Wir sollen mehr und effizienter arbeiten, Herr Merz? Dann liefern Sie erst mal!

Friedrich Merz ist jetzt Kanzler. Und wie ein Firmenchef, der die marode Bilanz eines mittelprächtigen Großkonzerns in der Hand hält, blickt er auf Deutschland und sagt: „Da geht noch was.“ Mehr Stunden, mehr Einsatz, mehr Arbeit. Merz bläst zum Leistungsmarsch. Dazu sei es nötig, „wieder mehr und vor allem effizienter“ zu arbeiten. Schluss mit der weichgespülten Work-Life-Balance, jetzt wird malocht – für die Nation, den Aufschwung, versteht sich.
Konkret: Eine Stunde mehr für alle – zack, weg mit dem Acht-Stunden-Tag. Laut Merz sei das „zumutbar“. Und praktisch auch: Bei 40 Millionen Erwerbstätigen ergibt das rechnerisch 1,8 Millionen zusätzliche Vollzeitstellen.

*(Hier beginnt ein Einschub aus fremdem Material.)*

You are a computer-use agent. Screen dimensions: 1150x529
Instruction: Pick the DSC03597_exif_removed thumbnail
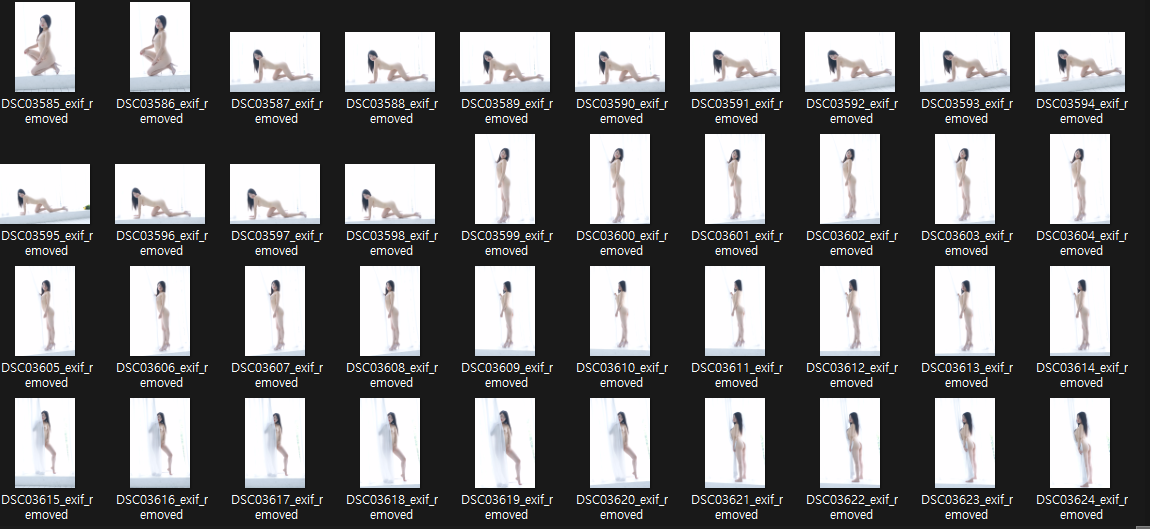[275, 194]
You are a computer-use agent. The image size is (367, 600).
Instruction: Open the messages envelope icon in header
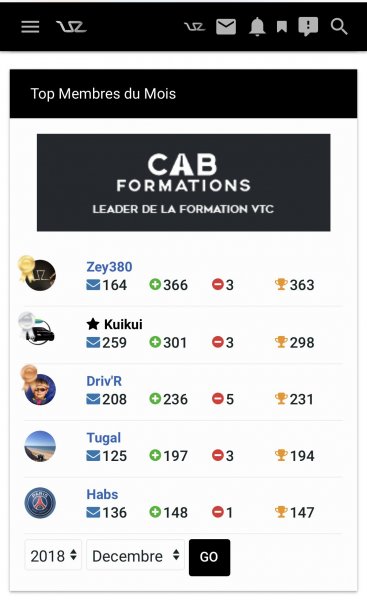[x=226, y=27]
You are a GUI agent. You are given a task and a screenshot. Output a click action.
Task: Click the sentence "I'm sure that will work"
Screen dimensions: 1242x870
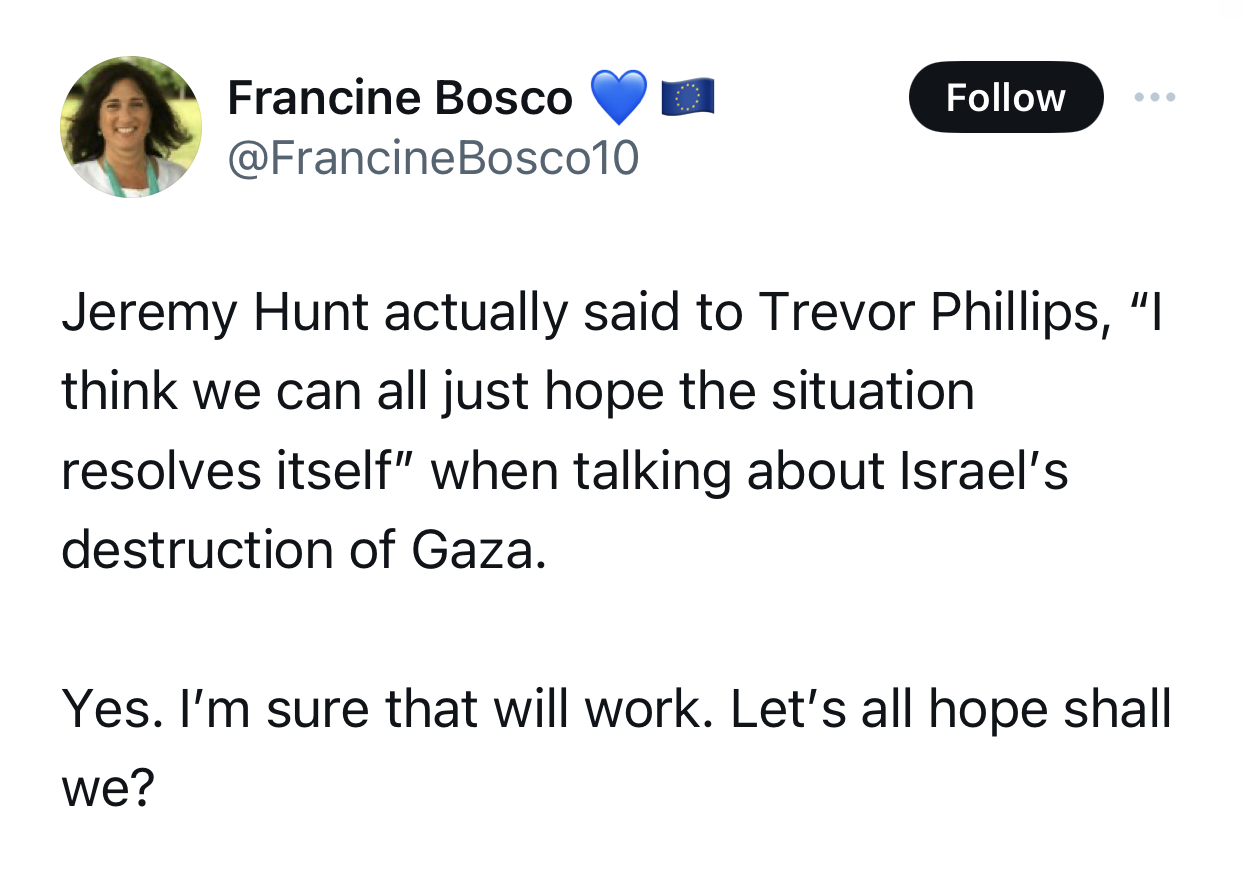click(x=442, y=710)
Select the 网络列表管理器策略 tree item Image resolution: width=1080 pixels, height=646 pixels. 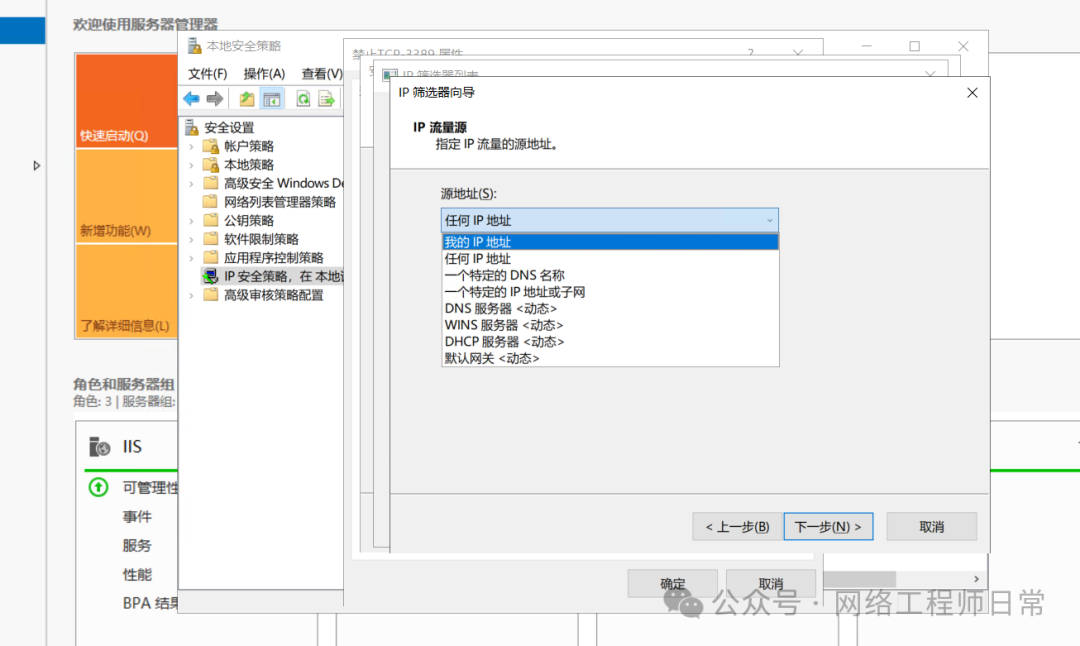(279, 202)
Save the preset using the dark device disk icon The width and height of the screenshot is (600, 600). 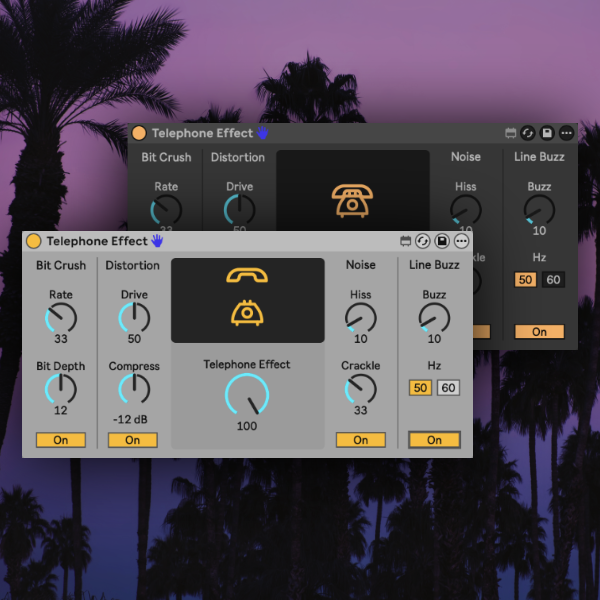547,133
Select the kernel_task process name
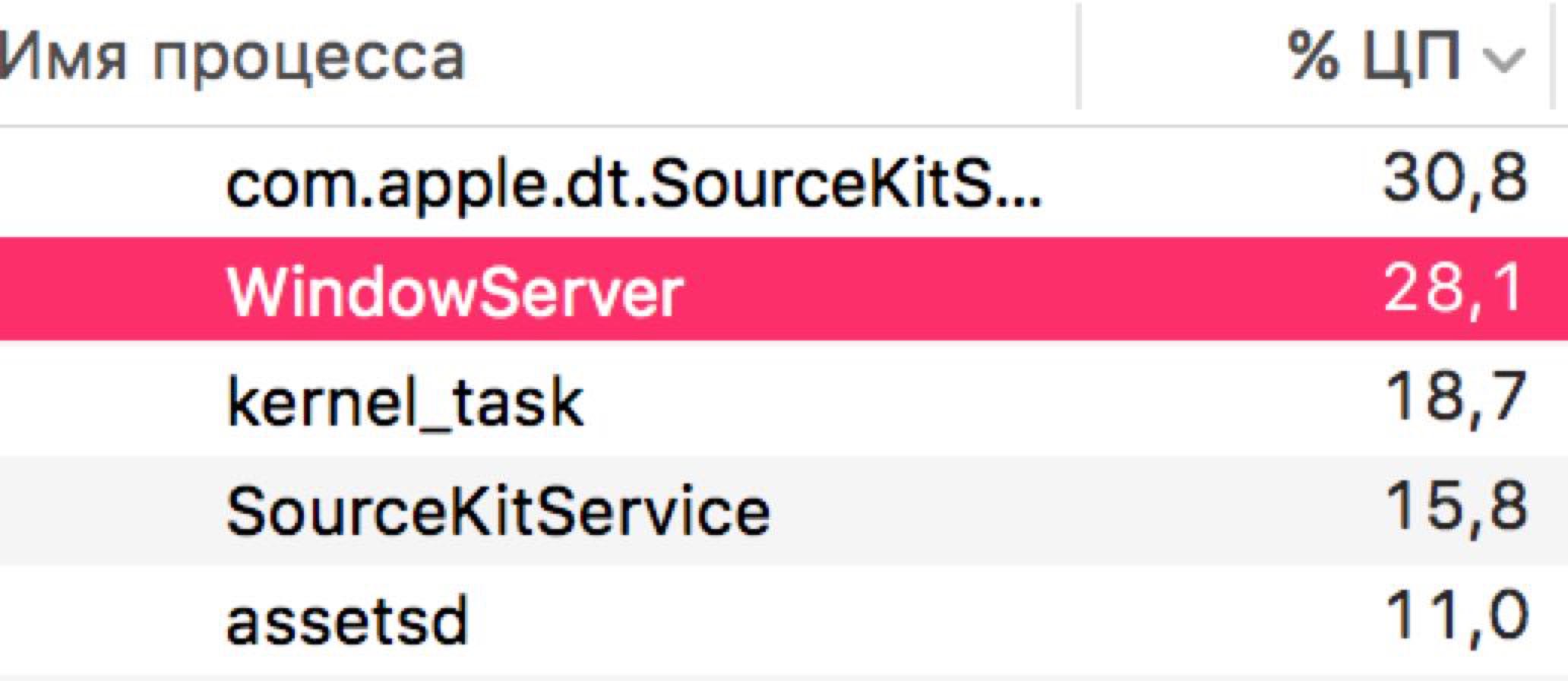1568x681 pixels. coord(405,402)
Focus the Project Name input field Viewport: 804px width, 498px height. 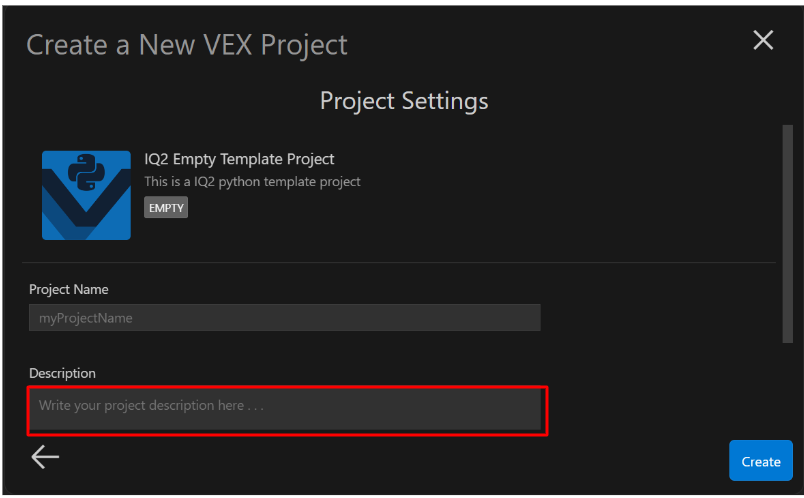point(284,318)
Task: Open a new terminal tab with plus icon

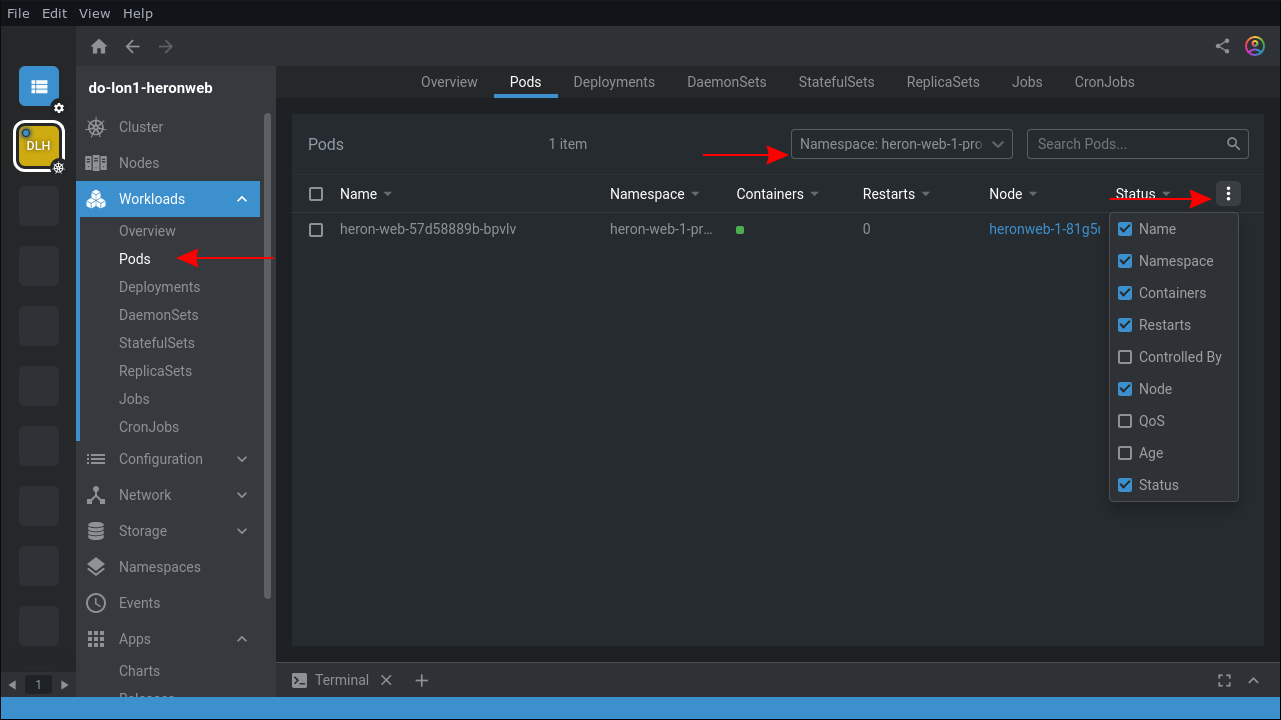Action: coord(421,680)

Ohne Migration, ohne Umschulung, ohne Hexenwerk – ganz einfach, Baby.
Und auf dem Papier? Ja, sieht’s fast clever aus, macht sogar Sinn. Deutschland liegt laut OECD mit 1349 Arbeitsstunden pro Jahr im unteren Drittel. Die USA: 1791. Südkorea: 1910. Mexiko: über 2100. Klar, dagegen wirken deutsche Arbeitnehmer wie das Urlaubsvolk der Siesta-Fraktion – obwohl wir mit Abstand zu den produktivsten überhaupt gehören.
Aber Statistik hin oder her. Der CDU-Politiker Merz vergisst in seinem Rechenexempel leider ein kleines Detail: Wer bitte soll denn die Extra-Stunde eigentlich leisten? In vielen Bereichen, wie in der Start-up-Szene, gibt es längst keine Stechuhr-Mentalität mehr. Aber was ist mit der alleinerziehenden Mutter, oder auch der, die einen Partner hat, die sich täglich durch ein Tetris-Level aus Kita, Job, Hausaufgaben, Amtswegen und Brotdosen kämpfen – mit einem System, das seit Jahren regelmäßig den Geist aufgibt? Unflexiblen Arbeitszeiten, Kitas viel zu früh dicht, und, und, und.
2024 arbeiteten 68 Prozent der Mütter mit Kindern unter 18 in Teilzeit. Nicht aus Jux, sondern weil sie oft keine andere Wahl haben. Bei Müttern mit Kindern unter drei Jahren: satte 73 Prozent. Und jetzt ein paar Stunden obendrauf, weil der Kanzler in Arbeitsstunden rechnet wie andere in Excel?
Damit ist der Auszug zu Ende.